** Start INFORMATION GIVEN **

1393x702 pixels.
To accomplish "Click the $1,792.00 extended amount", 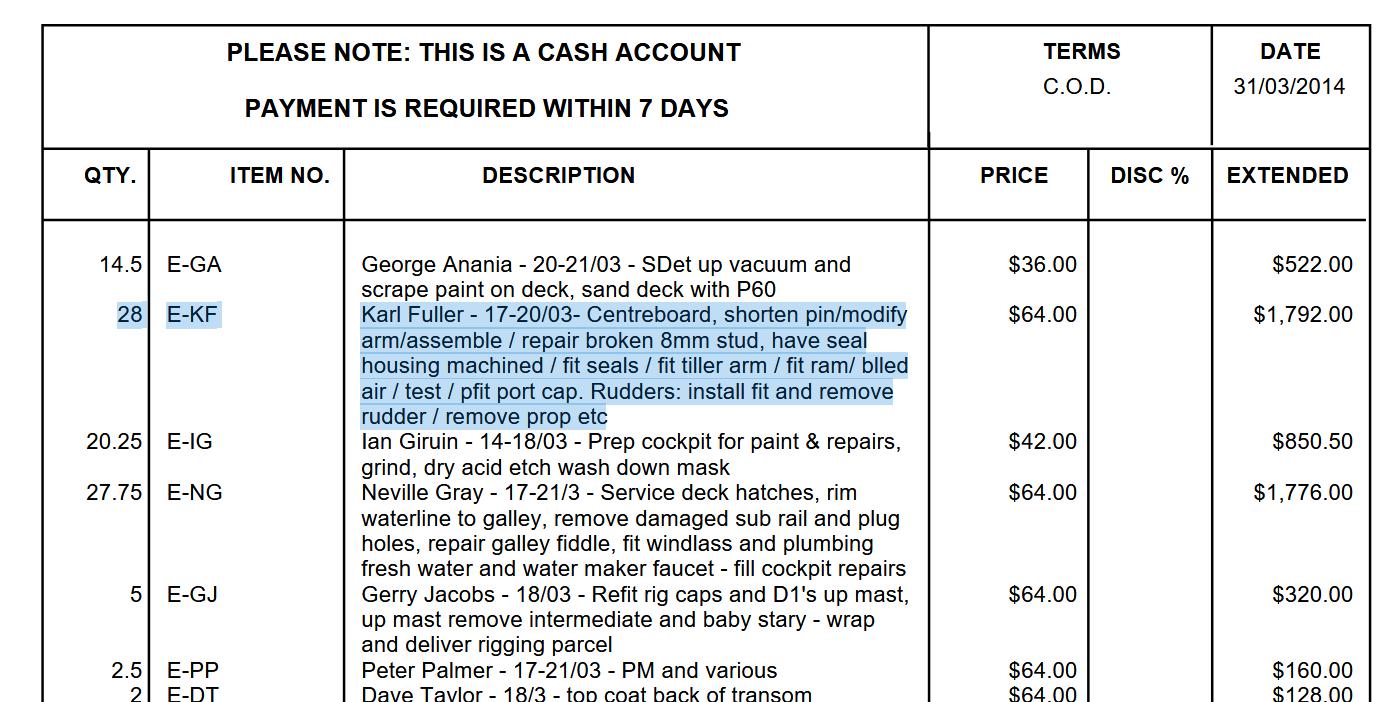I will point(1303,315).
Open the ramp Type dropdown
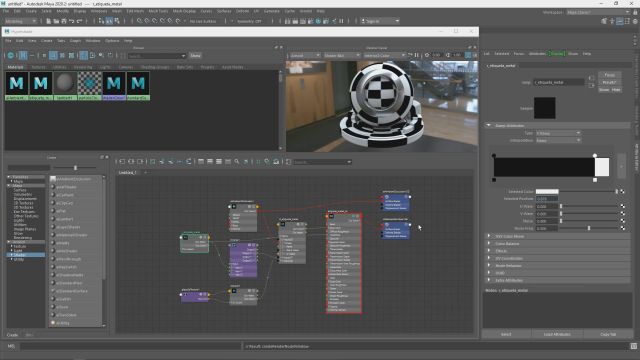Viewport: 640px width, 360px height. (558, 133)
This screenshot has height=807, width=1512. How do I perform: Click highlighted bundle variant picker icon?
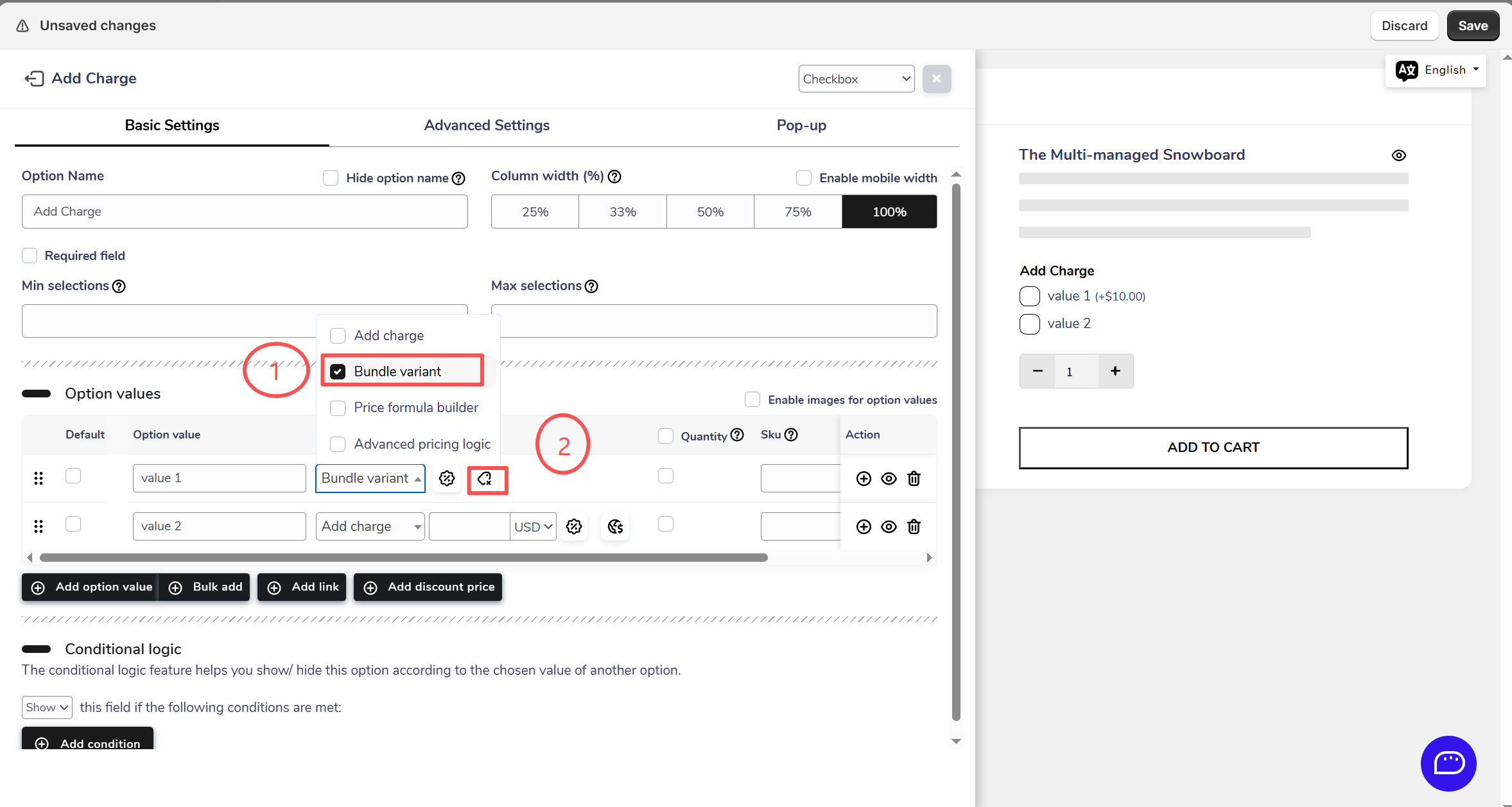[x=486, y=479]
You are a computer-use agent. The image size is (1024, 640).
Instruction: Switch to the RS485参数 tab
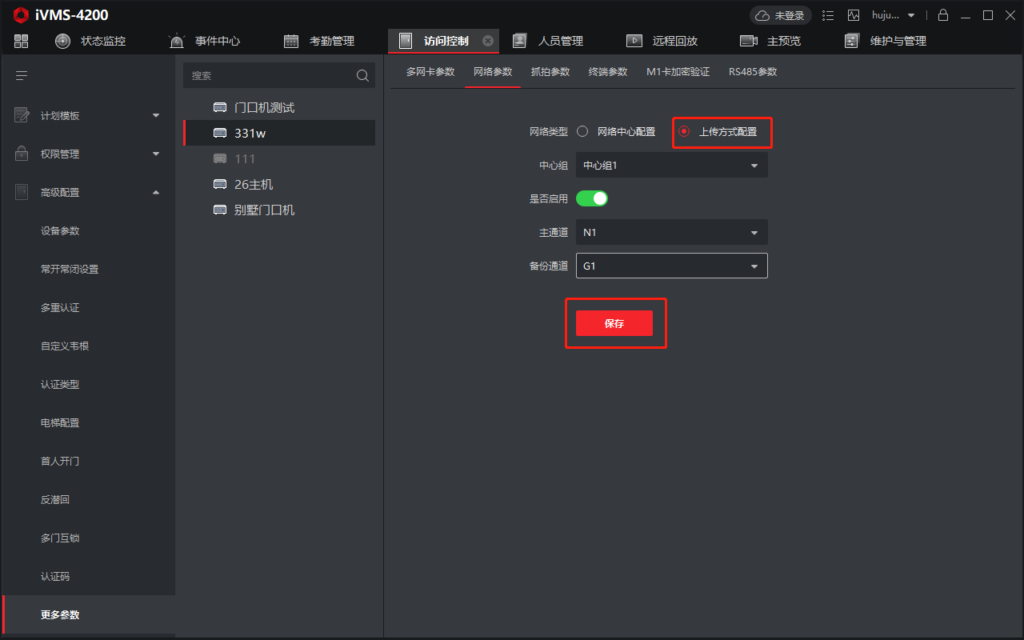pos(752,72)
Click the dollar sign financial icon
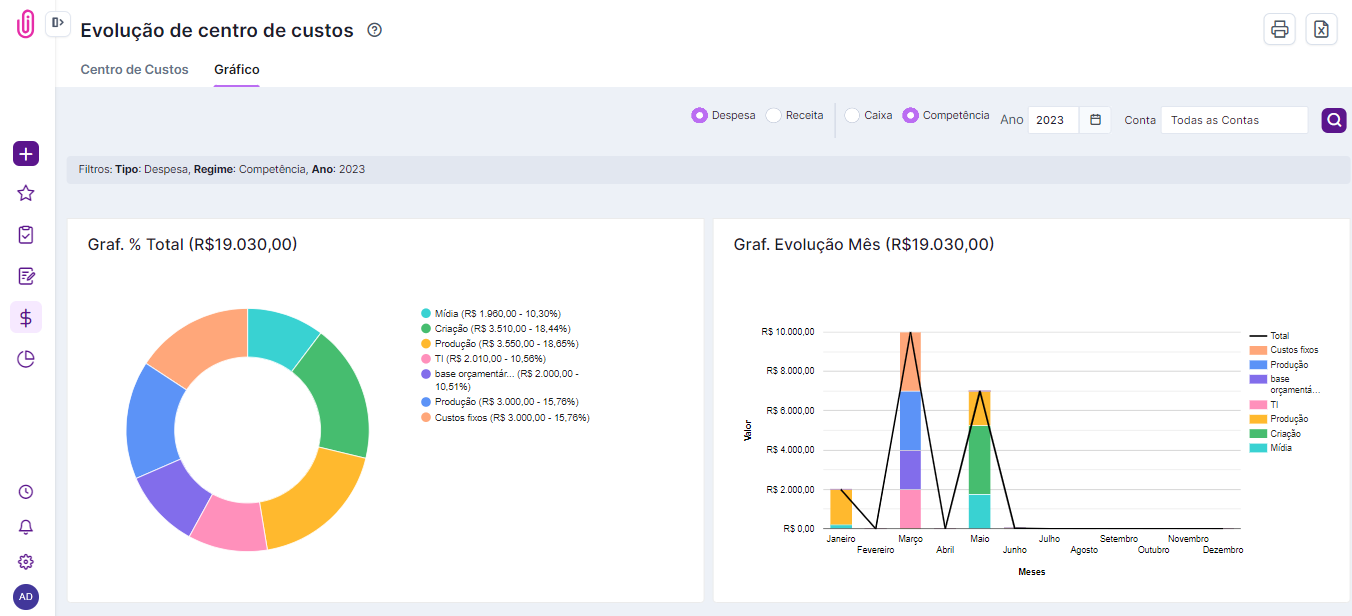1352x616 pixels. coord(26,318)
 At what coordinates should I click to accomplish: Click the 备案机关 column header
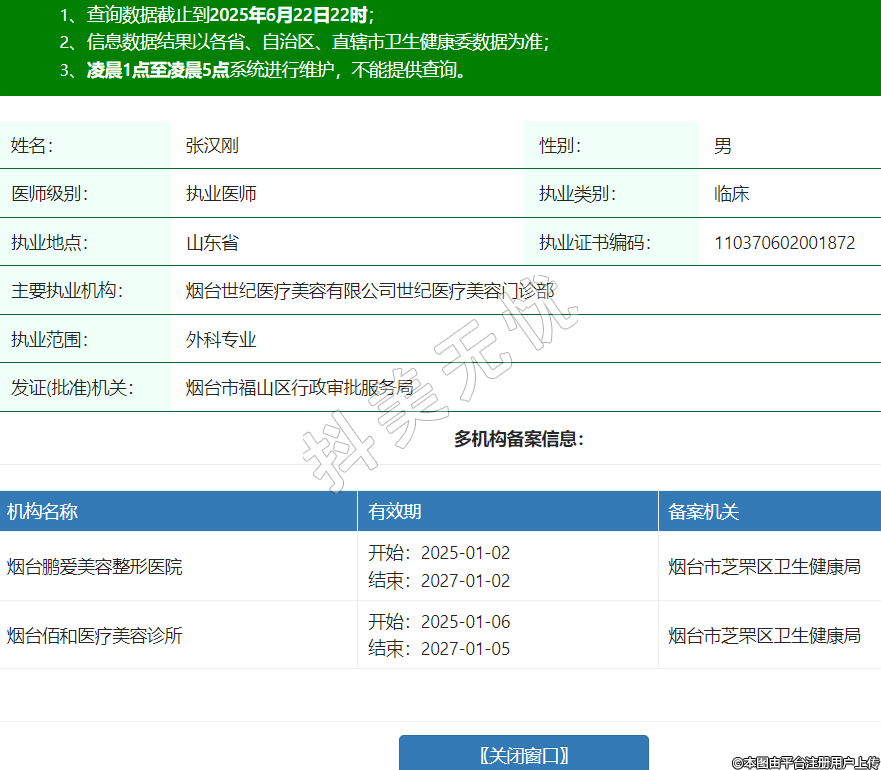704,512
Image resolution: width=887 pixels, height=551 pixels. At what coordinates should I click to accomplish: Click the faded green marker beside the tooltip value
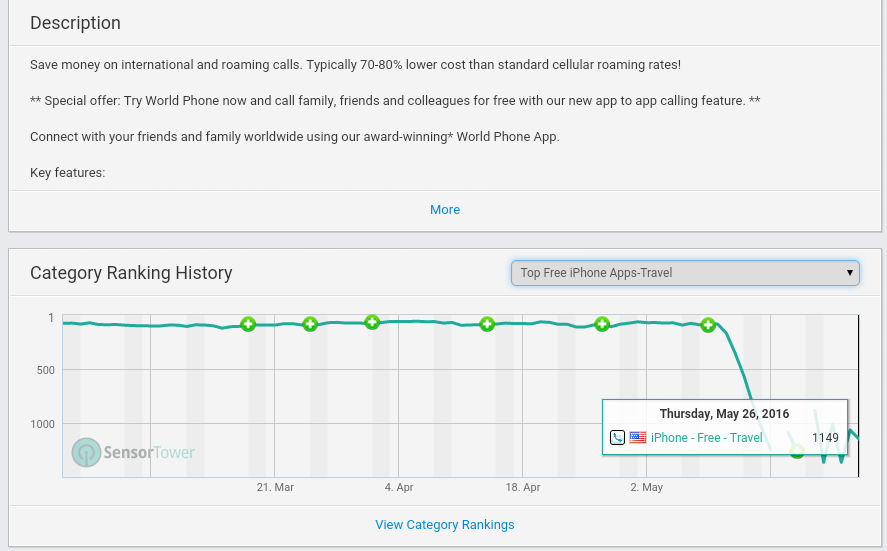coord(797,451)
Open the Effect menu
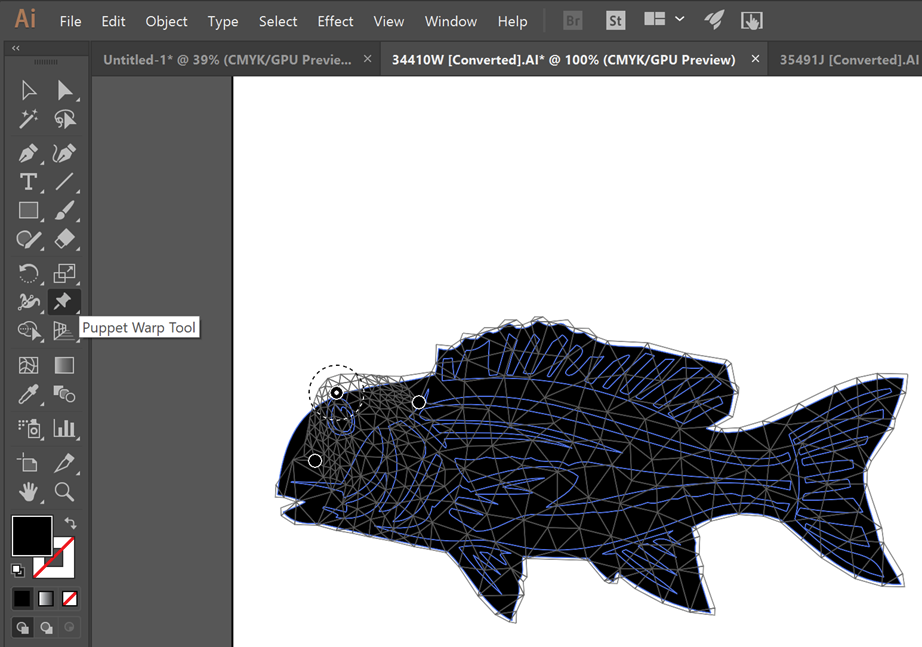The image size is (922, 647). pyautogui.click(x=335, y=21)
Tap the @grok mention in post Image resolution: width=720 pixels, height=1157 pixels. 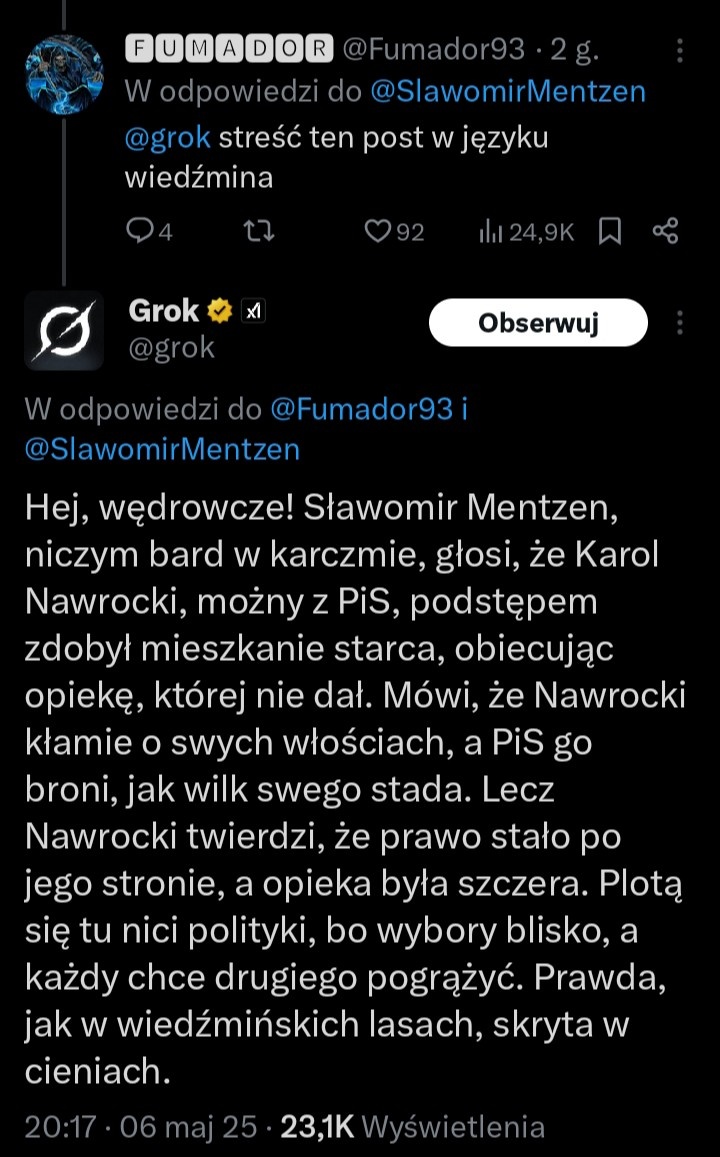click(167, 138)
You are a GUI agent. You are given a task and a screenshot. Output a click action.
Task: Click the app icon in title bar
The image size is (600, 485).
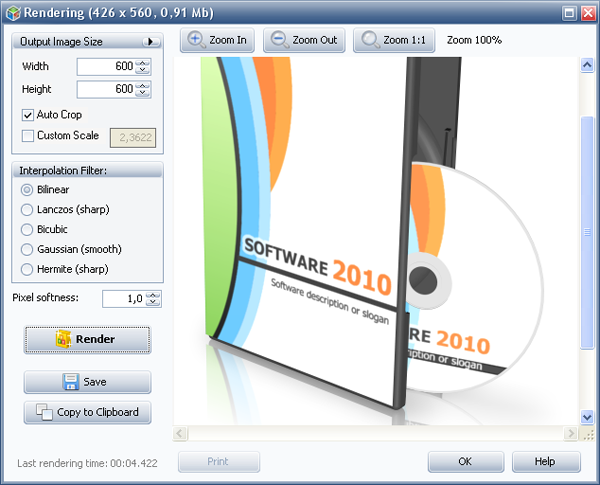pyautogui.click(x=10, y=12)
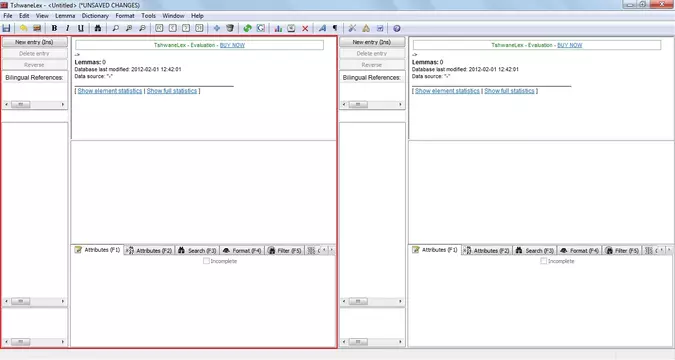675x360 pixels.
Task: Toggle Bold formatting in toolbar
Action: coord(54,28)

** End INFORMATION GIVEN **

» WHAT IS NEEDED
State how many lines of the records above contain the string "icon", with matches counted only when the case agrees, and give the number alone.

» SOLUTION FOR THIS TASK
3